Can your Koala Gardens trade some koalas with other similar small properties to increase biodiversity?
Definitely not - these are wild animals and extremely territorial. The only problem koalas face is pure loss of habitat, on a massive scale (well after the near killing of them to extinction up until 1930, for their superior pelts).
You simply cannot move koalas about, they just sit and starve to death morbid, or they try to get back home and usually die along the way.
They are very complex the moment you start interfering with them.
As a doctor you might be interested to know that treating them in a hospital setting is fraught with complexity because as a wild animal that lives alone and does not socialise, when they are captured to treat, they stress. Their cortisol levels rise very high, and we end up dealing with all kinds of extra health conditions that do not happen to them in the wild. So rehabilitating wild koalas is a very difficult endeavour and partly due to this our success rates are very low, around 20%.

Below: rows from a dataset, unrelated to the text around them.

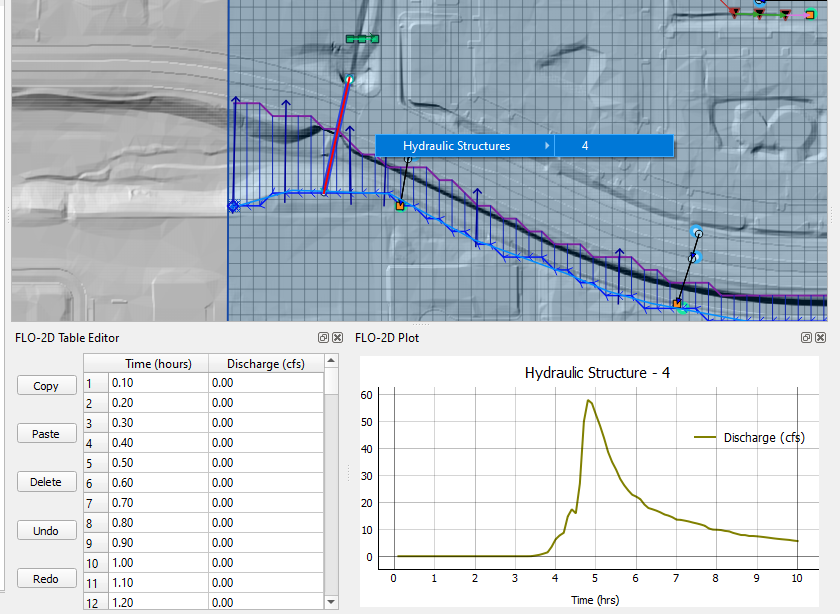This screenshot has height=614, width=840.
Task: Click the Delete button in Table Editor
Action: coord(46,482)
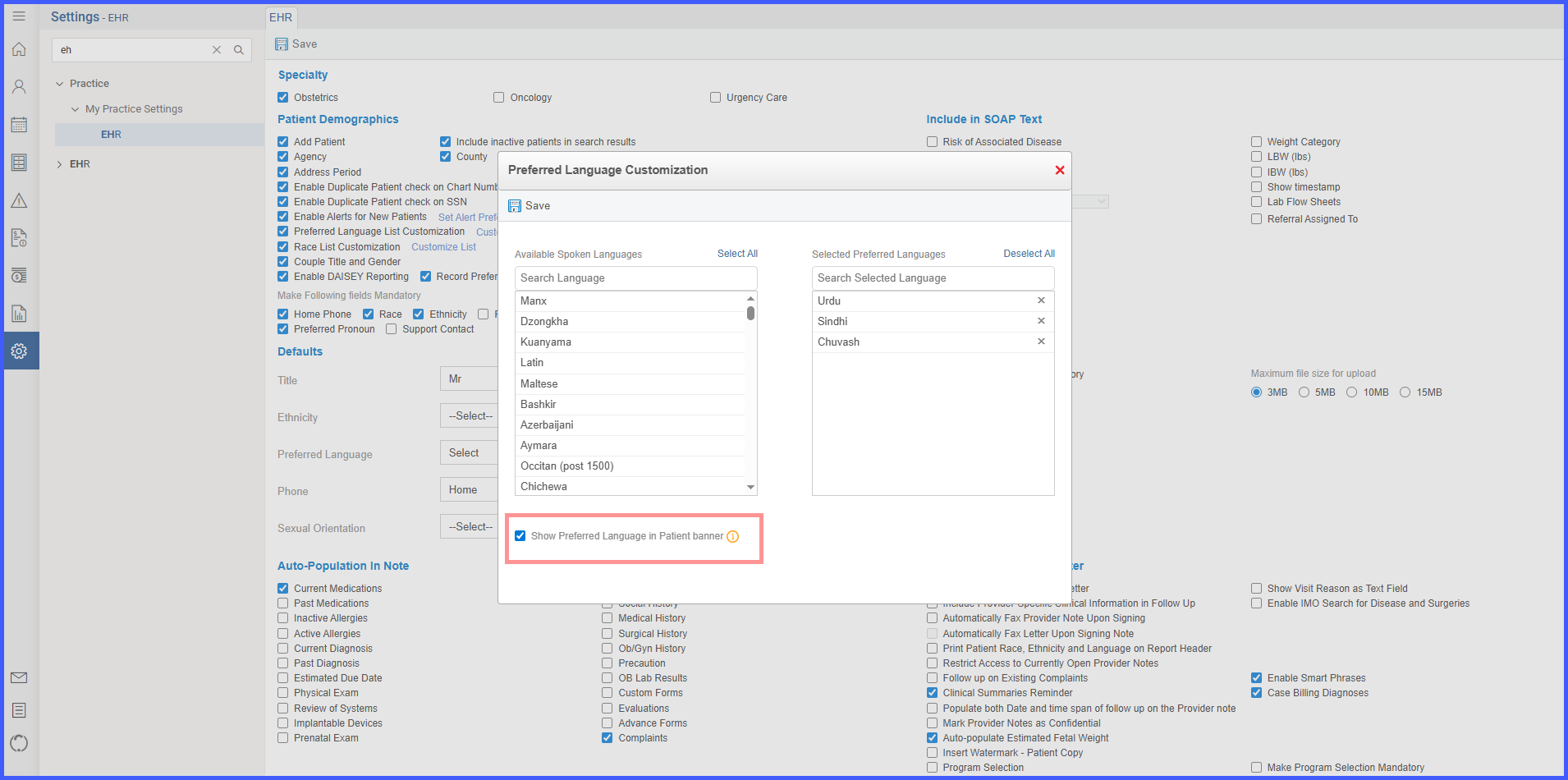The width and height of the screenshot is (1568, 780).
Task: Collapse the Practice tree node
Action: [59, 84]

That one released in the video was reported walking up the middle of the road, in a 100 kph zone, about 500 m down the hill from my lowest boundary. The fella who released her there with me, helped me rescue her out of some dense shrubs she climbed into when some kind people stopped and shooed her off the road. So it was nice to get him to come release her. From her spot there in Nikki's tree she could actually see clear down to the shrubs we rescued her from. She stayed around on and off for a week, then she left, presumably back down to her original home range.
Another lovely girl that I helped rescue 500 m the other direction, after being hit by a car, was released into Neil's tree, and she had a joey in pouch that got named Neil. (Neil started the whole Tillie's tree idea). Her name is Glory. She stayed around for 2 days and then I never saw her again, until just last week! Suddenly after more than 3 years, just across the road, 15 m from where we rescued her, there she was. So she got her bearings and left here back, to her home range where she has been all this time.

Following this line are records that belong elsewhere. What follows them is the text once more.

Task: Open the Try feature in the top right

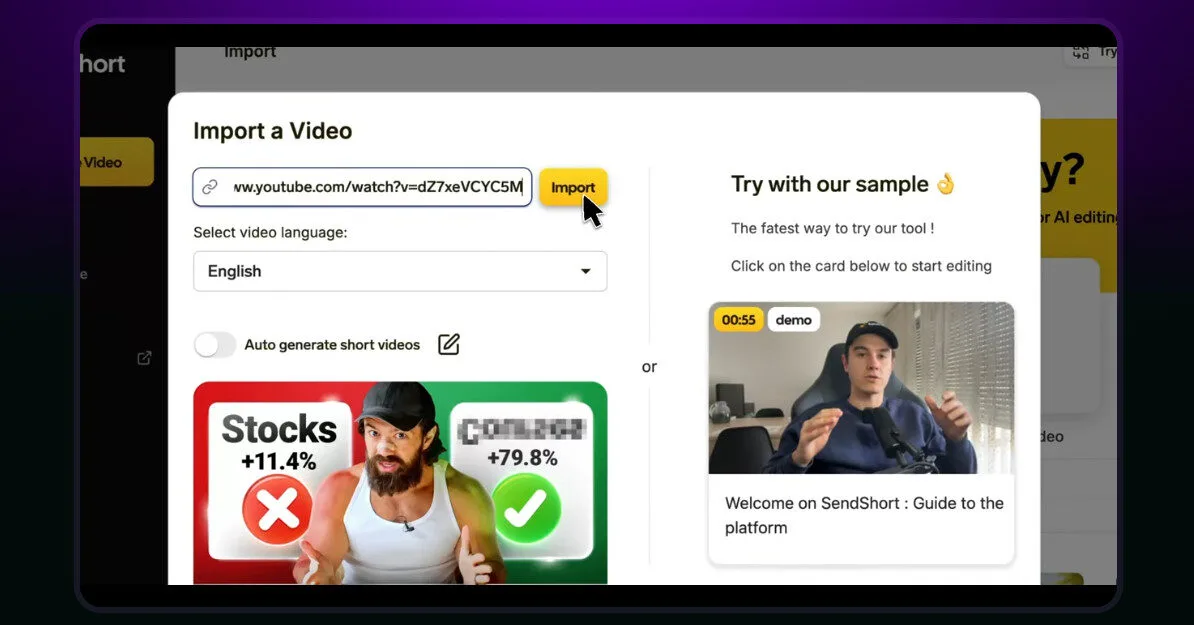Action: pyautogui.click(x=1107, y=52)
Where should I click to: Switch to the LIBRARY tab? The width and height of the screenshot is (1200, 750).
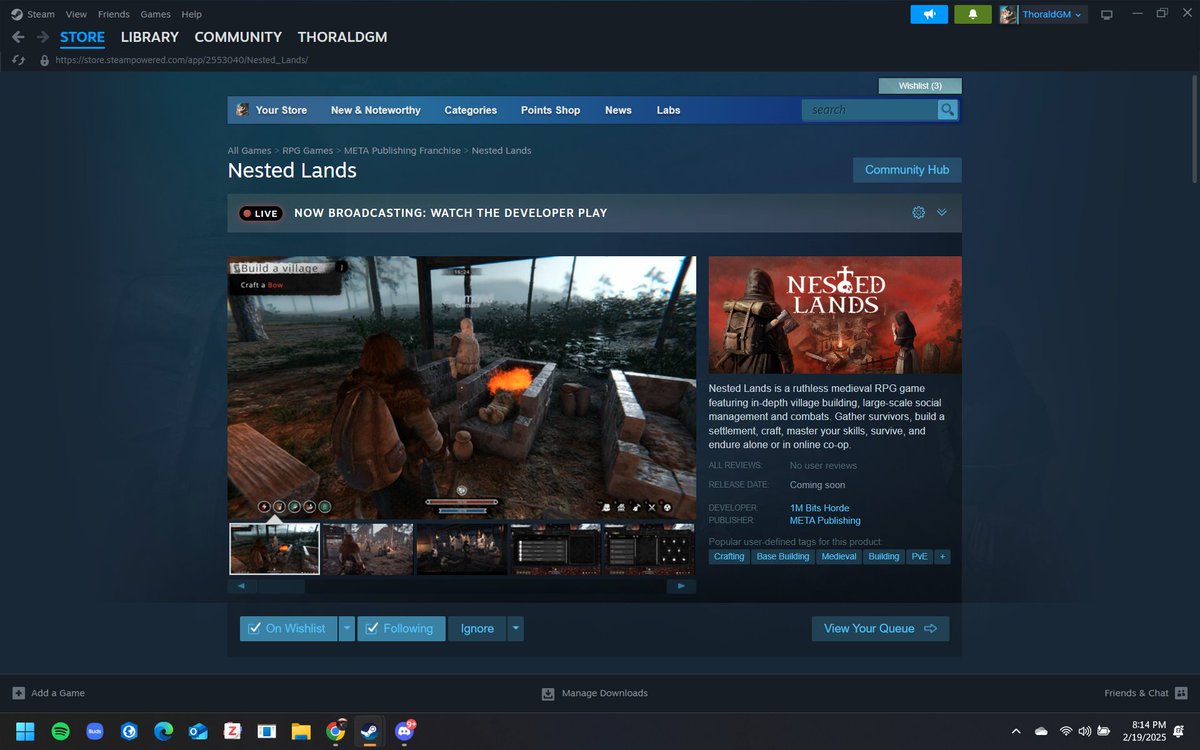149,37
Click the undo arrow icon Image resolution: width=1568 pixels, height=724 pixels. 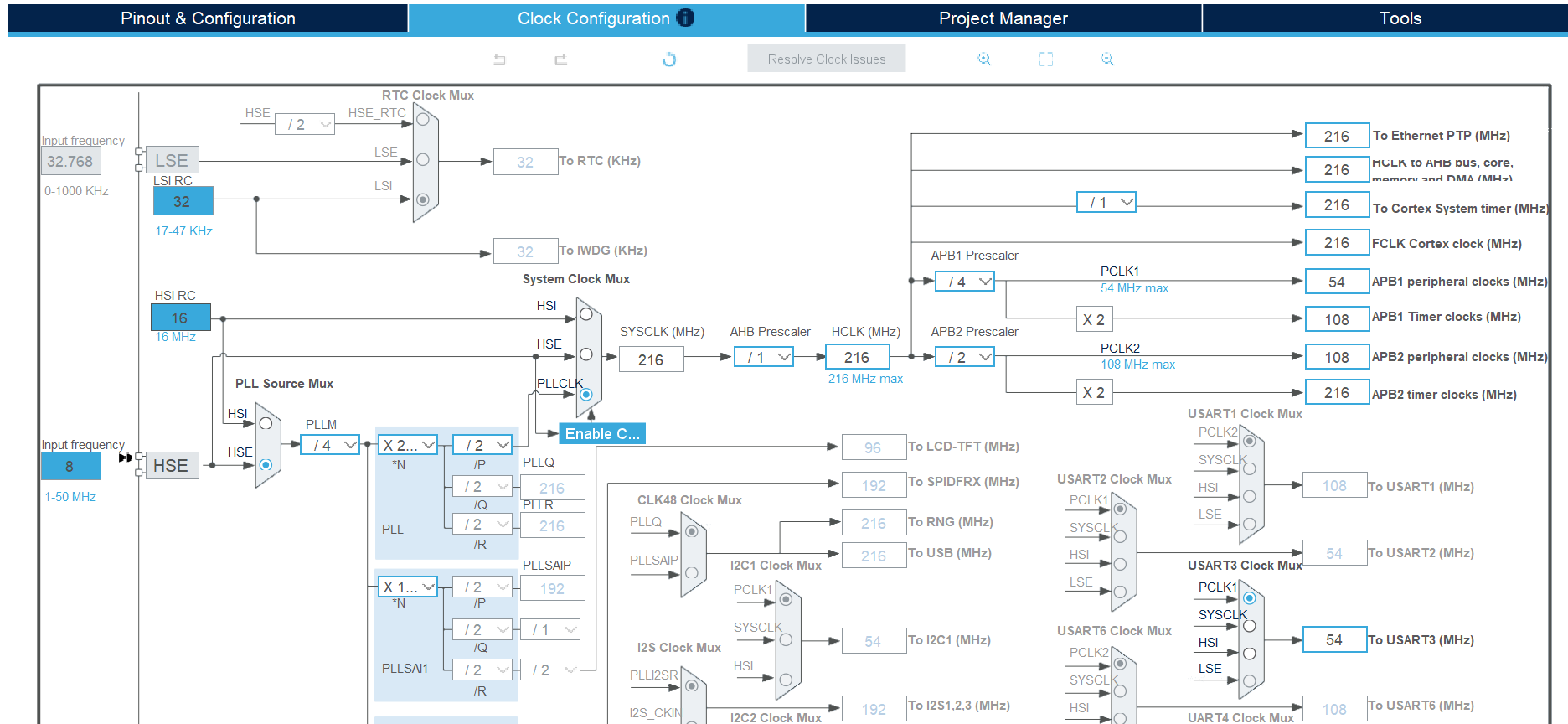pyautogui.click(x=499, y=59)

This property sits in what has been a koala corridor, to disperse and ensure genetic diversity (which I think is what you mean). Koalas know how to do this best - I would be totally against humans interfering in koala breeding by attempting to manipulate this. Breeding choice is a really complex process between koalas in a colony and best left to the experts - the koalas.
The biodiversity aspect is about encouraging a rich diversity of flora and fauna to create stable ecosystems that can hopefully cope at least a little better with climate change. I will say however, that the shocking impact of the fires these past weeks, that are still continuing, makes me wonder if this is a pipe dream. Nothing stands after these huge fires that is for sure.
I have the habitat for 14 known vulnerable species found in a 10km radius of the property. So far we have verified 6 of those species on the property. So part of the work is to take all these things into account when do regenerative work.
Thanks so much for trying to think outside the box with that idea!